The Court on December 18 last year allowed the time to complete the probe by March 31 this year.

The mother of the deceased student, in her contempt petition, has now alleged that in order to comply with the time limit within which investigation was to be completed, the police proceeded on the premises of its earlier closure report dated September 03, 2020, and has, for a mere formality, taken steps to prove their earlier theory, instead of complying with the directions passed by the Court for a de novo investigation

"What is further more astonishing is that the death of the Petitioner's son, which according to the State of Rajasthan was accidental as stated in the Counter Affidavit filed on behalf of State of Rajasthan before this Hon'ble Court in the Writ Petition on 03.07.2020, turned out to be homicidal without the offenders being known, in the closure report dated 03.09.2020, has now been ruled accidental, again, on the basis of the same material which was collected earlier during the course of the investigating, i.e. the clothes worn by the deceased at the time of his death, the injuries on his body, etc, which by no stretch of imagination can be called a de novo investigation but only re-evaluating the material that was already available with the investigating agency, and arriving at two different sets of conclusion, with the sole intent to wrap up the investigation and brush the death of the Petitioner's son under the carpet", the contempt petition filed through Advocate-on-Record (AoR) Astha Sharma reads.

The petitioner contends that if the same material was available with the investigating agency more than a year and a half ago, why were steps not taken by the investigating agency to evaluate them and assess them in a manner as has been done now after the intervention of the top court.

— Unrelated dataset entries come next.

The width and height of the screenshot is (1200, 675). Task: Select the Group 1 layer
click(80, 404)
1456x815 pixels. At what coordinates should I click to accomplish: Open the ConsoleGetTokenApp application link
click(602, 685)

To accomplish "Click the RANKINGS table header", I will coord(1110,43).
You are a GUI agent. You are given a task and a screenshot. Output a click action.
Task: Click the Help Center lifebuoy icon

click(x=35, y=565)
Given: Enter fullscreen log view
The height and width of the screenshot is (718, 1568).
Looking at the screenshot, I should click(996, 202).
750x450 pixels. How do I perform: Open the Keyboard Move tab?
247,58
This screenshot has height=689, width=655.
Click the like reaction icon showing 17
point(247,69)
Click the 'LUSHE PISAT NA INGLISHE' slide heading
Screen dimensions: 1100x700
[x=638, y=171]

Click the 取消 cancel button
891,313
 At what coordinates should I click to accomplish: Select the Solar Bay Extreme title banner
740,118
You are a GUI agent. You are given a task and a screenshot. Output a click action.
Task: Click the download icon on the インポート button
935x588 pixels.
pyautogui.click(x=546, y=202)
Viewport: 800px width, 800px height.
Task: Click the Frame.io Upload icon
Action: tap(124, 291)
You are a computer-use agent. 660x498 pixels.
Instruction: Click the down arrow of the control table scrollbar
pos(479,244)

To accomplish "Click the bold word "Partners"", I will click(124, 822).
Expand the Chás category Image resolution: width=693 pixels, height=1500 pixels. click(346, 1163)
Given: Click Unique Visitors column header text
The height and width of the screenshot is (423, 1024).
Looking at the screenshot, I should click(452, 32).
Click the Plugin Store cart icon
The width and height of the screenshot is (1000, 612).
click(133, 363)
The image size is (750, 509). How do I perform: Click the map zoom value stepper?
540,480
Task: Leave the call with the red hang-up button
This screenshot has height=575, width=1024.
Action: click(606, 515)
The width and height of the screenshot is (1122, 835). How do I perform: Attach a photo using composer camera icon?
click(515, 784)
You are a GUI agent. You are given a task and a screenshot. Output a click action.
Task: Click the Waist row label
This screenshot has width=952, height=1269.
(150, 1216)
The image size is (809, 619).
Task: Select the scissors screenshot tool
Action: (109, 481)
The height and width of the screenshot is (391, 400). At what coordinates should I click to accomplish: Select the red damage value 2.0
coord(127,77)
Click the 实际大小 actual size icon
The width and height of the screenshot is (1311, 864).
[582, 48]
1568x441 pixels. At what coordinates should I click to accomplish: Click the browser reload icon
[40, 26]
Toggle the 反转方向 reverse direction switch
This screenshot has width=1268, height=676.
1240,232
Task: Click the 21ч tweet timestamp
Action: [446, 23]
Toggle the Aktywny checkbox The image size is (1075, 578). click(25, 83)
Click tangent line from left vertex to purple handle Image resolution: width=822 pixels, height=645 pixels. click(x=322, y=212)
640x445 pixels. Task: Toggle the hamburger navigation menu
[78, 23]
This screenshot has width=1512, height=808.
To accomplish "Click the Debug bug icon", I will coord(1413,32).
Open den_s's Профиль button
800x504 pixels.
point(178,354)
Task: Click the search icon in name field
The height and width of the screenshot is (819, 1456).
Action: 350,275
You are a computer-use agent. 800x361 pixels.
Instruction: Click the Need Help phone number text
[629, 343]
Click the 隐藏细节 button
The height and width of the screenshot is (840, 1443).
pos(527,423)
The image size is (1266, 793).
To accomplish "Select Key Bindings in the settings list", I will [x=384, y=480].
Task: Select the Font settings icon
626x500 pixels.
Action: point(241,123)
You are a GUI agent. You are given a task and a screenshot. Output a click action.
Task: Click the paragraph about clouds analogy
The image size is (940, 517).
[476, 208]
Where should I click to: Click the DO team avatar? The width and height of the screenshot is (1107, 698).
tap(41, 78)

The deceased student Vikrant Nagaich's body was found in an open ground near the railway tracks opposite the university in 2017.

During the earlier round of litigation, the deceased's mother had contended that the FIR was registered nearly ten months after the body was found, on June 29, 2018, after much persuasion by her and her husband. She added that the casualness and callousness of the police was reflected from the fact that neither was the crime scene sealed nor necessary investigations done with promptitude by proper examination of relevant witnesses, CCTV footage, digital footprints, mobile locations and WhatsApp chats during the relevant period of time on the day of occurrence.